■ **Goal of the exercise**
Report every line in the records below that contains the string "button". Only matches with the same uppercase and lowercase letters count.

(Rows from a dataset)
● ● ● ● ●
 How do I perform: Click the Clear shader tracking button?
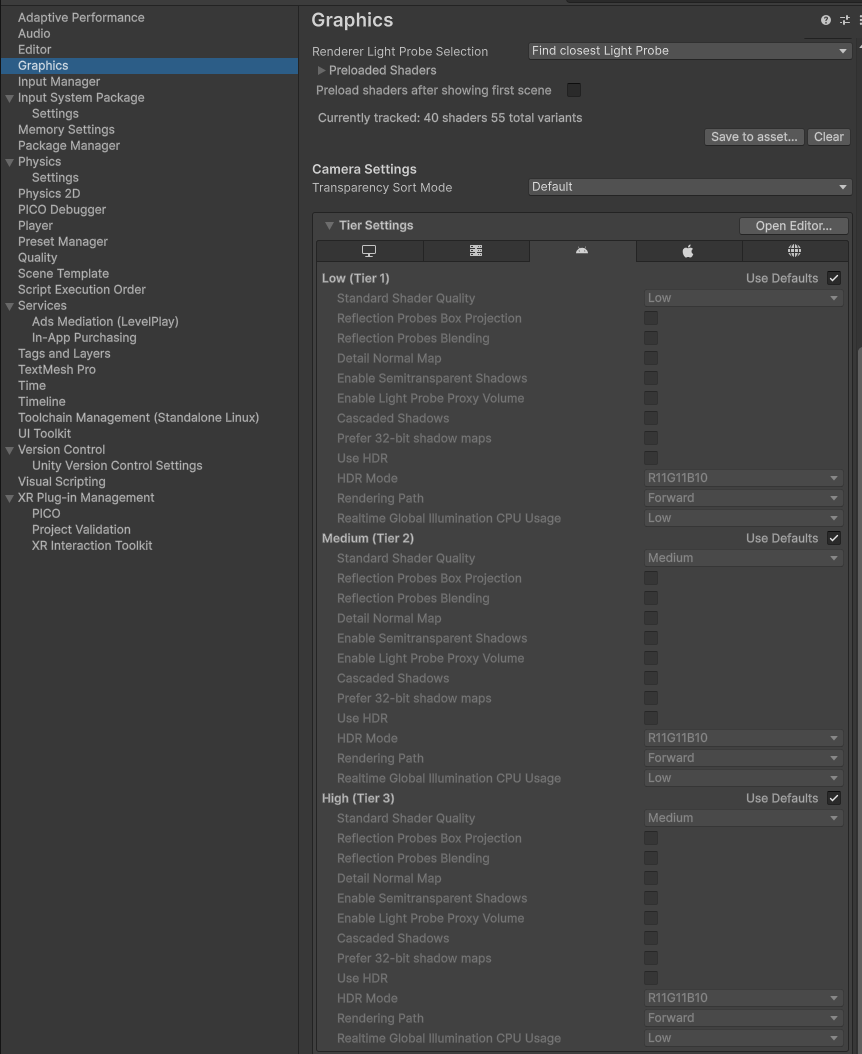(x=828, y=136)
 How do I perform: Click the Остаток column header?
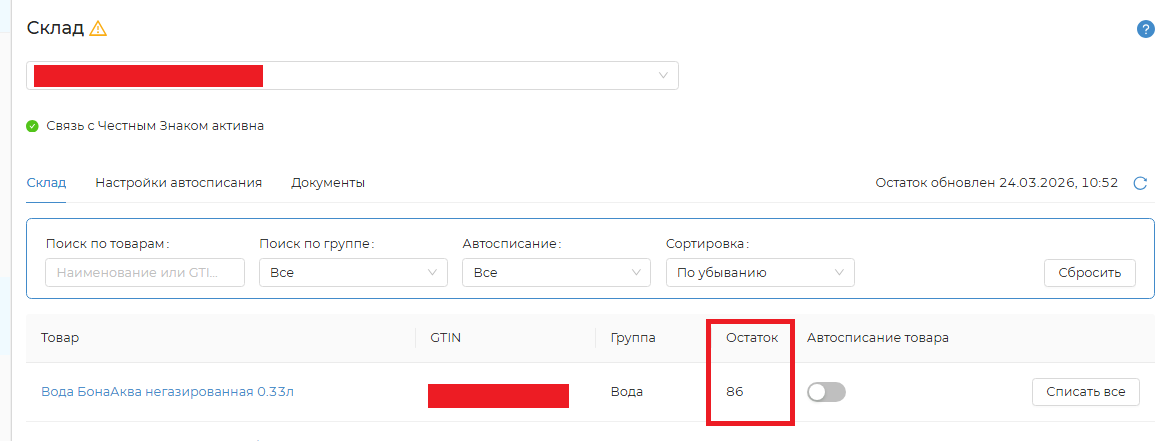click(751, 338)
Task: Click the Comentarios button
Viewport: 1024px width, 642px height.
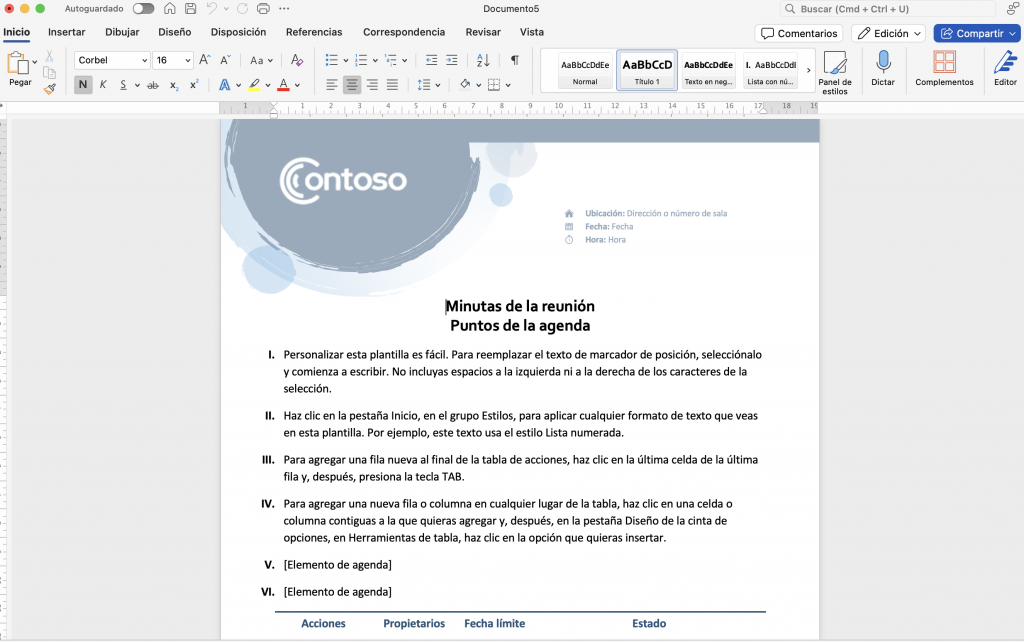Action: click(798, 33)
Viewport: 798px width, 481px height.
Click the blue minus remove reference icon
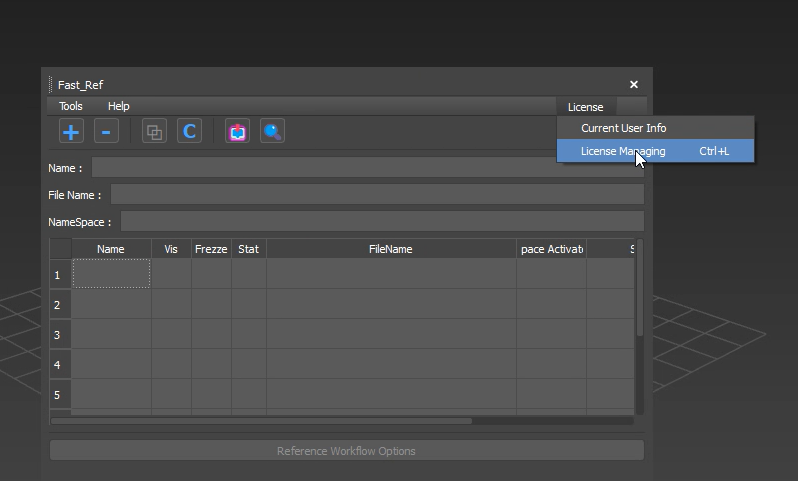point(106,131)
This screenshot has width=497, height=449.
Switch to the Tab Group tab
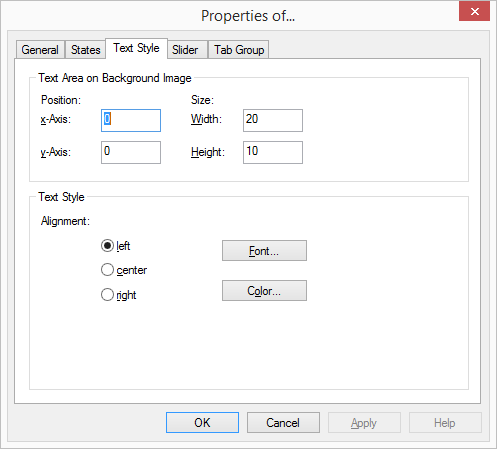click(x=239, y=50)
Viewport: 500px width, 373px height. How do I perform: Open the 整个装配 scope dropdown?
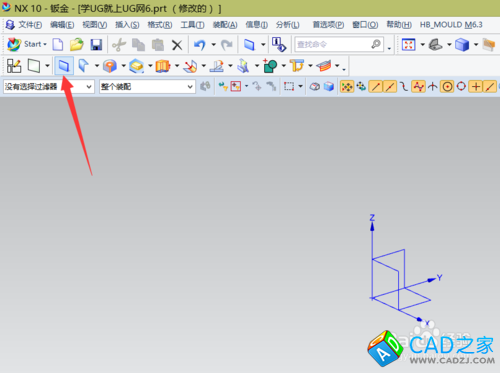[x=147, y=87]
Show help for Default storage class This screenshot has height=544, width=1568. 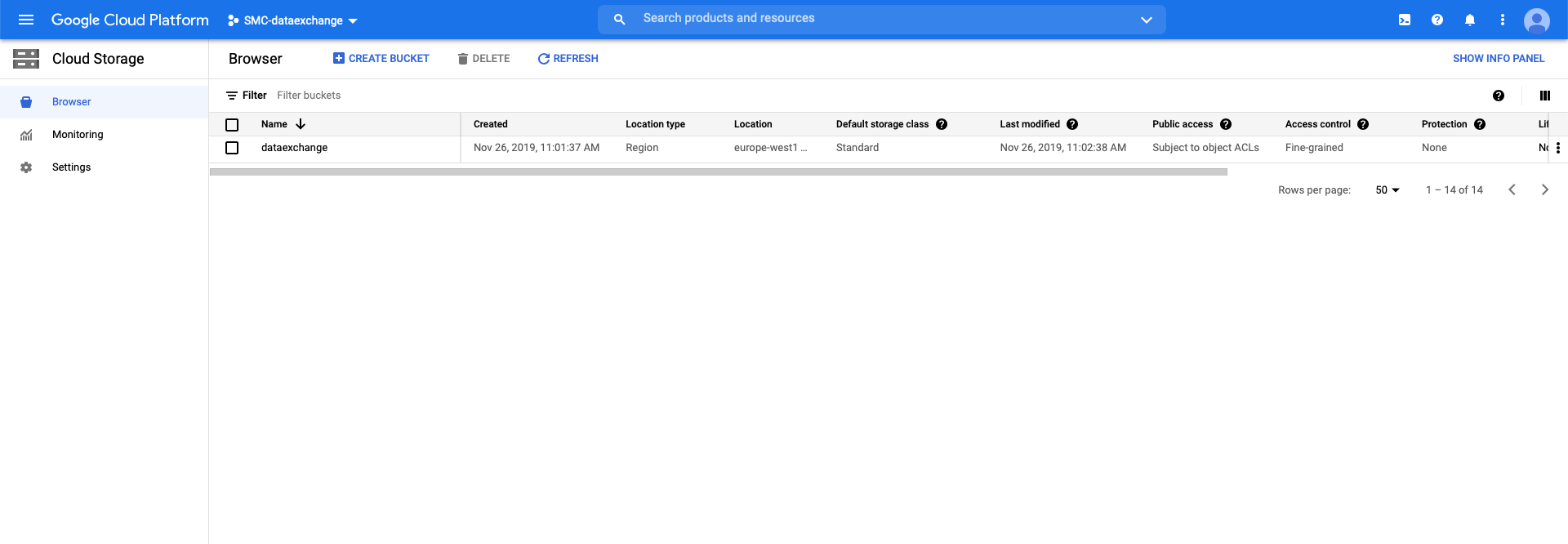coord(942,124)
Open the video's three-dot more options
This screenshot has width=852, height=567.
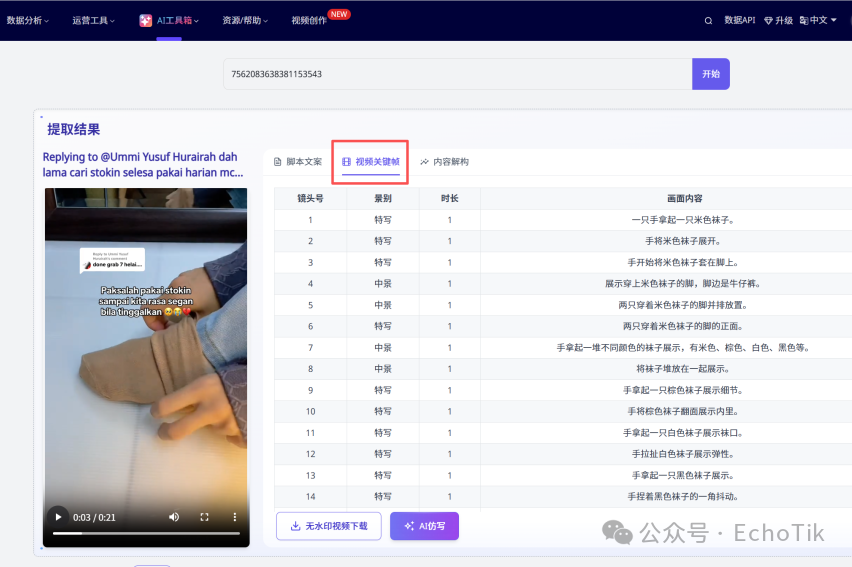pyautogui.click(x=235, y=517)
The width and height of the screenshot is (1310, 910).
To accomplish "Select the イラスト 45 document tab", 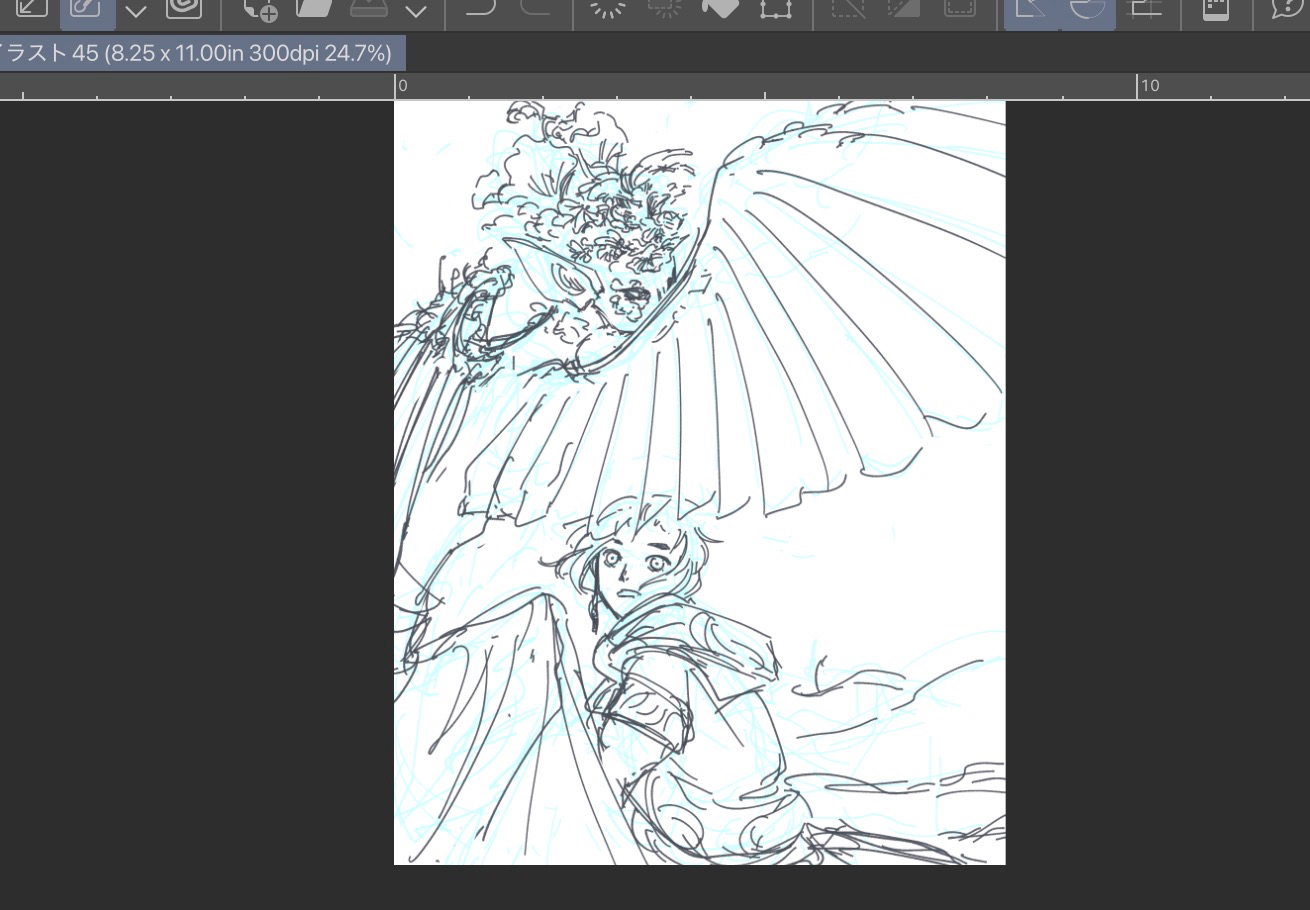I will (x=200, y=54).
● ● ● ● ●
■ **Task response**
 How do I perform: Click the Clear shader tracking button?
Task: Click the Comentarios button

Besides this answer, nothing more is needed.